- Born: 9 May 1847 Box, Wiltshire, England
- Died: 3 June 1932 (aged 85) London
- Occupations: Stonemason, museum technician
- Spouse: Jane Harris
- Children: Jennifer Pinker; Rose Pinker; Florence Pinker;

= William Pinker =

William Albert Pinker OBE (9 May 1847 – 5 June 1932) was an English stonemason and museum technician at the British Museum, serving in the Department of Antiquities from 1873 and as foreman of masons from 1894.

==Biography==
Pinker was born on 9 May 1847, in the village of Box, Wiltshire, the fifth of nine children born to James Pinker (1810–1878) and Mary Chandler (1814–1882). He came from a long line of stonemasons and quarrymen, including his father, who worked in the Box Quarries mining Bath stone. From the age of around 6, Pinker joined his father and older brothers in the quarries, working as a "labourer". In the mid-1860s Pinker left Box and travelled to London, where he found employment as a mason in Kensington. Shortly afterwards, he met Jane Harris. They married on 31 December 1876 in Southwark. They would go on to have three daughters: Jennifer "Jenny" (1878–1970), Florence (1881–1929) and Rose (1884–1976).
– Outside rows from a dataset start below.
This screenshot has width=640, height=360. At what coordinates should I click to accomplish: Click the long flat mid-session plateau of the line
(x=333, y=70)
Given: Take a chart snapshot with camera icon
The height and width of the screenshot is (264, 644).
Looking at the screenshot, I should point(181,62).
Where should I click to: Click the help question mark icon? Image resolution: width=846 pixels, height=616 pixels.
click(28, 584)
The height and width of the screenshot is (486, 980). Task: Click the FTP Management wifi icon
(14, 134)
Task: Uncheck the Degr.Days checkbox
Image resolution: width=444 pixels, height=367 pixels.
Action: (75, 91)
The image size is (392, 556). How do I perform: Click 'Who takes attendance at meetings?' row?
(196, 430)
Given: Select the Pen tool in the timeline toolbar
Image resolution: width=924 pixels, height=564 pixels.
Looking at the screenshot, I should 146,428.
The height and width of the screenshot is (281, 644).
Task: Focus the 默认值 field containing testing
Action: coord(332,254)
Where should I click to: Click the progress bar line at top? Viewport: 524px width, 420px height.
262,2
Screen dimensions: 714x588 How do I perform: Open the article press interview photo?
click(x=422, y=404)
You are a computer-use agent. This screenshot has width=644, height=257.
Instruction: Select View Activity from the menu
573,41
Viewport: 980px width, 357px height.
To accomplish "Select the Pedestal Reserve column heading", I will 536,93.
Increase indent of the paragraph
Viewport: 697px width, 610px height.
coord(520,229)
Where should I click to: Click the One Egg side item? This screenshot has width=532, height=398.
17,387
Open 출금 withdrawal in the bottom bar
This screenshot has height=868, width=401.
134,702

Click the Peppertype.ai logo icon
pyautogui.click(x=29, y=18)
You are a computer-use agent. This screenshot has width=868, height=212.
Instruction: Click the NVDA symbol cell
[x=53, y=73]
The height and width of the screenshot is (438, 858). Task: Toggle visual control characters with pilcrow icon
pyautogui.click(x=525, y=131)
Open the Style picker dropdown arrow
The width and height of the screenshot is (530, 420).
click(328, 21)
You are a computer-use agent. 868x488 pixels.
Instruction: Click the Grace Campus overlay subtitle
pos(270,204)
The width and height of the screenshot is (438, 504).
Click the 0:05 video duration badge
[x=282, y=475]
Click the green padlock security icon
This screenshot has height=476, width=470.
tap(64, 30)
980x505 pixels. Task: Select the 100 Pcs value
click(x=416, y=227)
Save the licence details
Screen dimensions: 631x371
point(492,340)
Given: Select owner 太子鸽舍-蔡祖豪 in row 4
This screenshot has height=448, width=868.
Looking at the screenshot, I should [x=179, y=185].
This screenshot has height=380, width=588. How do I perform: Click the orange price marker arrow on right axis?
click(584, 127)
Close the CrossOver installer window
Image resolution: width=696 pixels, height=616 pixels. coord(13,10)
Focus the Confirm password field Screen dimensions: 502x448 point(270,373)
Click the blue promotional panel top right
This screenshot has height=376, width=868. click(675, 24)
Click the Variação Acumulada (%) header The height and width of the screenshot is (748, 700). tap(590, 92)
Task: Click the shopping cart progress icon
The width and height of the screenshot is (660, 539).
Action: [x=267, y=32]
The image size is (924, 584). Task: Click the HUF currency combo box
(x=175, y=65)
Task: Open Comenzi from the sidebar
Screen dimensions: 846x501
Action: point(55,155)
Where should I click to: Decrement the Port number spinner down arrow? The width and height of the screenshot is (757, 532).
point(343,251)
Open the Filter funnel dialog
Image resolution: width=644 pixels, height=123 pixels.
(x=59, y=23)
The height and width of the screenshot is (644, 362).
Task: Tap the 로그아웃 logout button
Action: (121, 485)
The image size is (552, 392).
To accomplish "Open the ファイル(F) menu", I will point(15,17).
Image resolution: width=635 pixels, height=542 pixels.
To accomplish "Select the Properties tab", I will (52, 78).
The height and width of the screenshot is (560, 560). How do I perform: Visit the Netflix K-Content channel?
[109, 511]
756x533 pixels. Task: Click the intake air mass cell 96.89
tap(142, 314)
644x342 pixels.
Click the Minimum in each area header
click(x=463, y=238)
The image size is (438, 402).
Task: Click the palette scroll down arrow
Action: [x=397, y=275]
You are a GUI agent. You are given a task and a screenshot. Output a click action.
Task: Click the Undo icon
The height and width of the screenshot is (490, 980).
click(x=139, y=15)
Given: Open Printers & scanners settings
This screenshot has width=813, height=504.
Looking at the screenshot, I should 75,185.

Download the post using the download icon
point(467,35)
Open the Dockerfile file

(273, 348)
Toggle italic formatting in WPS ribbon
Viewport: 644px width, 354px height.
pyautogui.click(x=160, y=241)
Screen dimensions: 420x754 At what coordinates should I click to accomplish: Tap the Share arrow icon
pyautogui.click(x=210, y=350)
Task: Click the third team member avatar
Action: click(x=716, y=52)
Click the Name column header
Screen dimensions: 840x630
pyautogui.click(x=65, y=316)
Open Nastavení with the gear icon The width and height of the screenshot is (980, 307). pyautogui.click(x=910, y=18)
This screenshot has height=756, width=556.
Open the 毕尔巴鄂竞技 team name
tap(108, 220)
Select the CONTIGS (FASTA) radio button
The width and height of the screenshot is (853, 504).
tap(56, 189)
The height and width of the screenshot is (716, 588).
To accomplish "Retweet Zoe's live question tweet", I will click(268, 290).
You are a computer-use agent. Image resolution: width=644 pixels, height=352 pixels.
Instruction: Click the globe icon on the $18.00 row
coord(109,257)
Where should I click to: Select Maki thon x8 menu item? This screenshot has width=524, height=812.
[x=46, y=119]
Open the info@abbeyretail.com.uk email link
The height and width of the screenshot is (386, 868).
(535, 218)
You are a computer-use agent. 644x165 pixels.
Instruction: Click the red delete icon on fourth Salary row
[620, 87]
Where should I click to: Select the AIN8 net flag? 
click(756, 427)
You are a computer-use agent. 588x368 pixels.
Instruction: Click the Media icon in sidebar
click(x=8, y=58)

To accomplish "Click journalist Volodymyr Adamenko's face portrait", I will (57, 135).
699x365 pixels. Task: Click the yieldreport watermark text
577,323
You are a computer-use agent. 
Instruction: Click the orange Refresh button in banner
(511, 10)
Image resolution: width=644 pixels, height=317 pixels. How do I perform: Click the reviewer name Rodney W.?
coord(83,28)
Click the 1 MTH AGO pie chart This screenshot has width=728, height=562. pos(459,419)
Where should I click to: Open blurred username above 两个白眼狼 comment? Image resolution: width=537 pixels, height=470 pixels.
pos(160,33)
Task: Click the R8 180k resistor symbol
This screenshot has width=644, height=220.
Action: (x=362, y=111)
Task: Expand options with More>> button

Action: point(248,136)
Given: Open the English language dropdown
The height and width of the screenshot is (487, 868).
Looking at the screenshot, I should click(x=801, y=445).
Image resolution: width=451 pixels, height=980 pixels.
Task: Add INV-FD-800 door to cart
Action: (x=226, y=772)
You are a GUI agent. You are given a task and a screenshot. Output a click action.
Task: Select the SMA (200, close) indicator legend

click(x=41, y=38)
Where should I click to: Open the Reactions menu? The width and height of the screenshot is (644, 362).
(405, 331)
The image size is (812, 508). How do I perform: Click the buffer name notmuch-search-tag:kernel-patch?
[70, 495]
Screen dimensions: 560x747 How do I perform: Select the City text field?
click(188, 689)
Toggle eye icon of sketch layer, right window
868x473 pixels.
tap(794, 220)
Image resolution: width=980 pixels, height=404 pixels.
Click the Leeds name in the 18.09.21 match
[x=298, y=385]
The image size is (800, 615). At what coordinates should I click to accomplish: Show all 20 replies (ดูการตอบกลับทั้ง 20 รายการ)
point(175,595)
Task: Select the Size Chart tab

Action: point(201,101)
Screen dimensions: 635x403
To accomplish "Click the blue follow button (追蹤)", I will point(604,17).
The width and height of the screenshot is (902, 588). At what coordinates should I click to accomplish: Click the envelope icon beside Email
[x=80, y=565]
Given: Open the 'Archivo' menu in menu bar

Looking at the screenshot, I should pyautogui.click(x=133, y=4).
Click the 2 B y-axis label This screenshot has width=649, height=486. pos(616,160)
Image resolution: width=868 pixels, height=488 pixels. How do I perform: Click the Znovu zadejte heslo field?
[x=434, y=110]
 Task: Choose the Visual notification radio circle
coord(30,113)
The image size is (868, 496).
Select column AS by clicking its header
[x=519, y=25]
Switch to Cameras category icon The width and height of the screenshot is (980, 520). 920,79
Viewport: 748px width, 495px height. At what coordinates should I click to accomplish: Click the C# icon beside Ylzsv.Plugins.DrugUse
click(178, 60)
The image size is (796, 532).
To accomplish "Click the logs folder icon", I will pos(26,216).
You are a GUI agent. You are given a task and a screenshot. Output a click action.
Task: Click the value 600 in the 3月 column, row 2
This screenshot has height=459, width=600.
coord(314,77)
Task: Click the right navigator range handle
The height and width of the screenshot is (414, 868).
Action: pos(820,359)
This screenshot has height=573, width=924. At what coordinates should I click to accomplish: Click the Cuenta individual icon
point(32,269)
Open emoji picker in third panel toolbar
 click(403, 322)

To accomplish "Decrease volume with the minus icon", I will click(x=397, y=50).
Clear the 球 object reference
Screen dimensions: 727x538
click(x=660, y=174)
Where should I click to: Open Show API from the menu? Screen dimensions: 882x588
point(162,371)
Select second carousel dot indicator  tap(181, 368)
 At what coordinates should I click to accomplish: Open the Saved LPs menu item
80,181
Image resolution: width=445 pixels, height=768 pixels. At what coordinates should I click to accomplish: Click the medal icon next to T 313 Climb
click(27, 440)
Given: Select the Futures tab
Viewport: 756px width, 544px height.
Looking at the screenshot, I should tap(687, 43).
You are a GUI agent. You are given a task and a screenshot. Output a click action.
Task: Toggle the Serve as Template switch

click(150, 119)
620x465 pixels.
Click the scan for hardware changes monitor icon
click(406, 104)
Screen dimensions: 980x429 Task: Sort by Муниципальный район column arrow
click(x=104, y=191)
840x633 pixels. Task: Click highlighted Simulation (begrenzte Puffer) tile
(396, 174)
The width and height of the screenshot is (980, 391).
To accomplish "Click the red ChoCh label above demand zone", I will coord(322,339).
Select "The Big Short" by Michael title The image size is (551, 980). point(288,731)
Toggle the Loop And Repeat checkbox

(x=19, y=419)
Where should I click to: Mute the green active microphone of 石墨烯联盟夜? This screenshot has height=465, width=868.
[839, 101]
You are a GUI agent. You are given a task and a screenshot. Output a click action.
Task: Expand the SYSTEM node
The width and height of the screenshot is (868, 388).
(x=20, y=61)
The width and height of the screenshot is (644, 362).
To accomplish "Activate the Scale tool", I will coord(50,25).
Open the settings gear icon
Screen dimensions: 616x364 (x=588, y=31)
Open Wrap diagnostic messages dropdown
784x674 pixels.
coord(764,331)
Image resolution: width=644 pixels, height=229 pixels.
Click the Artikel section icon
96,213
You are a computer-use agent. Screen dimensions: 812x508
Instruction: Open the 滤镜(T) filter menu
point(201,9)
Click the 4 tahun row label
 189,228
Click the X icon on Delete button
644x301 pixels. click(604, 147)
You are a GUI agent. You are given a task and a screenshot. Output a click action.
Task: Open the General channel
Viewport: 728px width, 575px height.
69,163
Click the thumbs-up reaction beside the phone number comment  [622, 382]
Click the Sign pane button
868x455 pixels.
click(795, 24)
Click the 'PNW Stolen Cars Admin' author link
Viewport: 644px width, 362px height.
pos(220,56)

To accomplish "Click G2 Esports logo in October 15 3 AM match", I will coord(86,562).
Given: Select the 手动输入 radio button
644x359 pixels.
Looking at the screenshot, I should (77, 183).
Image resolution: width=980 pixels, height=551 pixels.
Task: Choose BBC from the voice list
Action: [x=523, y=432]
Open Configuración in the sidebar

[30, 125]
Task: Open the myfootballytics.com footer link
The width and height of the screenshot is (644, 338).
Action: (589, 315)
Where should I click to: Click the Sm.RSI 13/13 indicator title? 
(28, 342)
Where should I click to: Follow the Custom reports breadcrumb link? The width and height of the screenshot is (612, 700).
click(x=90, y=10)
Pinker became employed at the British Museum on 18 November 1872, and would go on to work there for just under 60 years. From 1 January 1873 he worked for the Department of Antiquities, and was foreman of masons from 1894. He undertook many highly skilled tasks, not only for the Department of Antiquities but also for other areas of the British Museum. He played a significant role in situating fragments of the Elgin Marbles, and also advised during the construction of the model of the Mausoleum of Halicarnassus. Alexander Stuart Murray commented that Pinker's work was "more appropriate to a sculptor's assistant than to a mason."

He retired on 5 April 1932, due to failing health. Two days before his death, he was granted an OBE in the 1932 Birthday Honours by King George V. Pinker died on 3 June 1932, at the age of 85. His life was the subject of an obituary in The Times.